Der populäre Messaging-Dienst WhatsApp könnte bald vom russischen Markt verschwinden, wie Anton Gorelkin, der erste stellvertretende Vorsitzende des IT-Ausschusses der Staatsduma, erklärte. Er deutete an, dass dessen Platz möglicherweise durch den nationalen Messenger MAX eingenommen wird.
Gorelkin prognostizierte, dass WhatsApp mit großer Wahrscheinlichkeit als Software aus “unfreundlichen Ländern” eingestuft und somit Beschränkungen unterliegen könnte. “Es ist offensichtlich, wer WhatsApps Marktanteil übernehmen könnte – unser nationaler Messenger”, betonte er und bezeichnete die Verfügbarkeit von WhatsApp in Russland als eine “rechtliche Lücke in unserer nationalen Sicherheit”.
Der Politiker kritisierte zudem, dass WhatsApp keine Schritte unternommen habe, um den russischen Anforderungen nachzukommen, wie etwa die Datenlokalisierung oder das Öffnen einer lokalen Niederlassung. “Das Schicksal von WhatsApp in Russland ist besiegelt”, sagte Gorelkin und fügte hinzu, dass der Abgang internationaler Plattformen eine Gelegenheit biete, eigene sichere und souveräne Lösungen zu entwickeln.
Die russische Regierung ist sich bewusst, dass ein Wechsel von WhatsApp eine erhebliche Veränderung im Kommunikationsverhalten der meisten russischen Handy- und Internetnutzer bedeutet. Dmitri Peskow, der Pressesprecher des russischen Präsidenten, erklärte in einer Pressekonferenz, wie verbreitet WhatsApp sowohl weltweit als auch in der Russischen Föderation ist. “Dieser Dienst ist sehr beliebt und wie alle Dienste muss er die russischen Gesetze einhalten”, betonte Peskow.
Nach Daten von Mediascope im April 2025 erreichte WhatsApp eine monatliche Reichweite von 97,4 Millionen Menschen in Russland, was 79,2 Prozent der Bevölkerung über zwölf Jahren entspricht. Damit führt WhatsApp die Liste der Internetdienste in Russland an. Die tägliche Nutzungszahl liegt bei 84,4 Millionen, also 68,6 Prozent des Publikums.

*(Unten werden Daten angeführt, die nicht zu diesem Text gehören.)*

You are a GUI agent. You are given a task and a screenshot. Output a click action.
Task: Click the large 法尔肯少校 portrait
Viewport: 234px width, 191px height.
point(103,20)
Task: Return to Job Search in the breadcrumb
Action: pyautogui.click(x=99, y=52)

Direkt hinter WhatsApp liegen VKontakte mit 94 Millionen und Telegram mit 89 Millionen monatlichen Nutzern. VKontakte funktioniert ähnlich wie Facebook und bietet neben den sozialen Netzwerkfunktionen auch Messaging-Dienste an, während Telegram primär als Nachrichtenverteiler und Messengerdienst dient. Ein weiterer beliebter Messenger in Russland ist Viber. Global gesehen bleibt WhatsApp der führende Messengerdienst.
WhatsApp ist momentan der einzige Dienst von Meta, der in Russland noch funktioniert, nachdem Instagram und Facebook im Jahr 2022 gesperrt wurden. Der Mutterkonzern Meta wurde in Russland als extremistisch eingestuft und verboten, aufgrund der systematischen Verfolgung russischer Medien und der Benachteiligung pro-russischer Nutzer auf den Plattformen von Meta.
Der Kreml strebt verstärkt nach digitaler Souveränität und fördert lokale Dienste. Telegram scheint Beschränkungen abwenden zu können, indem es sich an russische Gesetze hält. Erst kürzlich wurde bekannt, dass Telegram begonnen hat, eine offizielle Vertretung in Russland zu etablieren, fast vier Jahre nachdem Russland dies von ausländischen Tech-Unternehmen gefordert hat.